Work instructions: Exactly as written, output each of the entries below.

Stored data entries:
+++
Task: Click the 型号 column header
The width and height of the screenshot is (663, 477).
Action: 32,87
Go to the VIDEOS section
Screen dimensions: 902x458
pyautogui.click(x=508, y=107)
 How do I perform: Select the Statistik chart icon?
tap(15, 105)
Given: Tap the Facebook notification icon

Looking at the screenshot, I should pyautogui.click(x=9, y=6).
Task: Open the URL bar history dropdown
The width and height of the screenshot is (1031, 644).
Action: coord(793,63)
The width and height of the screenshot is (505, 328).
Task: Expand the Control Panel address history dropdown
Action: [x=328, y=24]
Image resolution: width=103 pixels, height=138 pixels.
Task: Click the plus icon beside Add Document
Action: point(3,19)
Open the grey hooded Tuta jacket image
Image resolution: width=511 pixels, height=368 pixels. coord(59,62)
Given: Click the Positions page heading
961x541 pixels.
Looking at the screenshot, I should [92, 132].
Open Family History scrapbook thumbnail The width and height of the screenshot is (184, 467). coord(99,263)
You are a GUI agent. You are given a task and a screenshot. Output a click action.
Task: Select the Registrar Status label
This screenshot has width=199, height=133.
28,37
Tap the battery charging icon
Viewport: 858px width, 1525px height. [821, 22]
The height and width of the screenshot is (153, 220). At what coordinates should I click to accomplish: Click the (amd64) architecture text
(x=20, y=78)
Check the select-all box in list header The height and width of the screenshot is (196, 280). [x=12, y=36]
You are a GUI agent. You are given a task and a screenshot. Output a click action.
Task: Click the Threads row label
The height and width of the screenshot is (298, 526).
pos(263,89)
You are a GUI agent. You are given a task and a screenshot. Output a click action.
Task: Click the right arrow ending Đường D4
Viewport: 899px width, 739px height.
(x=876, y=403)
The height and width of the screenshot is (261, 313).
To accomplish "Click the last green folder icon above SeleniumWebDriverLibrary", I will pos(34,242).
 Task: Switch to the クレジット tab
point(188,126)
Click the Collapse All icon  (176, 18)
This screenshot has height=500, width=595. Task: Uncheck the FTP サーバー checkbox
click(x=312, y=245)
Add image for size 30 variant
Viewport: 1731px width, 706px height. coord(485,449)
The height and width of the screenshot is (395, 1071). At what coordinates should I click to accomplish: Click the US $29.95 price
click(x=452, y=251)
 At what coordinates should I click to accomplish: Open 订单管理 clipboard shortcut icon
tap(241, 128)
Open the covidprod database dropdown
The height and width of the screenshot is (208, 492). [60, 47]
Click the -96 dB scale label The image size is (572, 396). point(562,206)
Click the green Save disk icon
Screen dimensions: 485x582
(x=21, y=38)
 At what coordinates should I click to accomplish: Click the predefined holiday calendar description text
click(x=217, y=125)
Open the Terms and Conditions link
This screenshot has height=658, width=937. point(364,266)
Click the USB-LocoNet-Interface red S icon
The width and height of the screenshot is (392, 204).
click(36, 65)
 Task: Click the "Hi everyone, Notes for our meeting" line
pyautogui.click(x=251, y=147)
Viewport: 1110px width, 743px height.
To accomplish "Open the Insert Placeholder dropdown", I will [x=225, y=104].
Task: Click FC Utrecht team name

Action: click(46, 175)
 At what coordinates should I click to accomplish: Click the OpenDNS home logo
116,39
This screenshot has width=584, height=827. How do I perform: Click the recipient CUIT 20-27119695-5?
+++
Result below:
Task: Click the 型号 column header
The width and height of the screenshot is (663, 477).
Action: 32,87
Go to the VIDEOS section
Screen dimensions: 902x458
pyautogui.click(x=508, y=107)
 How do I perform: Select the Statistik chart icon?
tap(15, 105)
Given: Tap the Facebook notification icon

Looking at the screenshot, I should pyautogui.click(x=9, y=6).
Task: Open the URL bar history dropdown
The width and height of the screenshot is (1031, 644).
Action: coord(793,63)
The width and height of the screenshot is (505, 328).
Task: Expand the Control Panel address history dropdown
Action: [x=328, y=24]
Image resolution: width=103 pixels, height=138 pixels.
Task: Click the plus icon beside Add Document
Action: point(3,19)
Open the grey hooded Tuta jacket image
Image resolution: width=511 pixels, height=368 pixels. coord(59,62)
Given: Click the Positions page heading
961x541 pixels.
Looking at the screenshot, I should [92, 132].
Open Family History scrapbook thumbnail The width and height of the screenshot is (184, 467). coord(99,263)
You are a GUI agent. You are given a task and a screenshot. Output a click action.
Task: Select the Registrar Status label
This screenshot has width=199, height=133.
28,37
Tap the battery charging icon
Viewport: 858px width, 1525px height. [821, 22]
The height and width of the screenshot is (153, 220). At what coordinates should I click to accomplish: Click the (amd64) architecture text
(x=20, y=78)
Check the select-all box in list header The height and width of the screenshot is (196, 280). [x=12, y=36]
You are a GUI agent. You are given a task and a screenshot. Output a click action.
Task: Click the Threads row label
The height and width of the screenshot is (298, 526).
pos(263,89)
You are a GUI agent. You are given a task and a screenshot. Output a click action.
Task: Click the right arrow ending Đường D4
Viewport: 899px width, 739px height.
(x=876, y=403)
The height and width of the screenshot is (261, 313).
To accomplish "Click the last green folder icon above SeleniumWebDriverLibrary", I will pos(34,242).
 Task: Switch to the クレジット tab
point(188,126)
Click the Collapse All icon  (176, 18)
This screenshot has height=500, width=595. Task: Uncheck the FTP サーバー checkbox
click(x=312, y=245)
Add image for size 30 variant
Viewport: 1731px width, 706px height. coord(485,449)
The height and width of the screenshot is (395, 1071). At what coordinates should I click to accomplish: Click the US $29.95 price
click(x=452, y=251)
 At what coordinates should I click to accomplish: Open 订单管理 clipboard shortcut icon
tap(241, 128)
Open the covidprod database dropdown
The height and width of the screenshot is (208, 492). [60, 47]
Click the -96 dB scale label The image size is (572, 396). point(562,206)
Click the green Save disk icon
Screen dimensions: 485x582
(x=21, y=38)
 At what coordinates should I click to accomplish: Click the predefined holiday calendar description text
click(x=217, y=125)
Open the Terms and Conditions link
This screenshot has height=658, width=937. point(364,266)
Click the USB-LocoNet-Interface red S icon
The width and height of the screenshot is (392, 204).
click(36, 65)
 Task: Click the "Hi everyone, Notes for our meeting" line
pyautogui.click(x=251, y=147)
Viewport: 1110px width, 743px height.
To accomplish "Open the Insert Placeholder dropdown", I will [x=225, y=104].
Task: Click FC Utrecht team name

Action: click(46, 175)
 At what coordinates should I click to accomplish: Click the OpenDNS home logo
116,39
This screenshot has width=584, height=827. How do I perform: Click the recipient CUIT 20-27119695-5?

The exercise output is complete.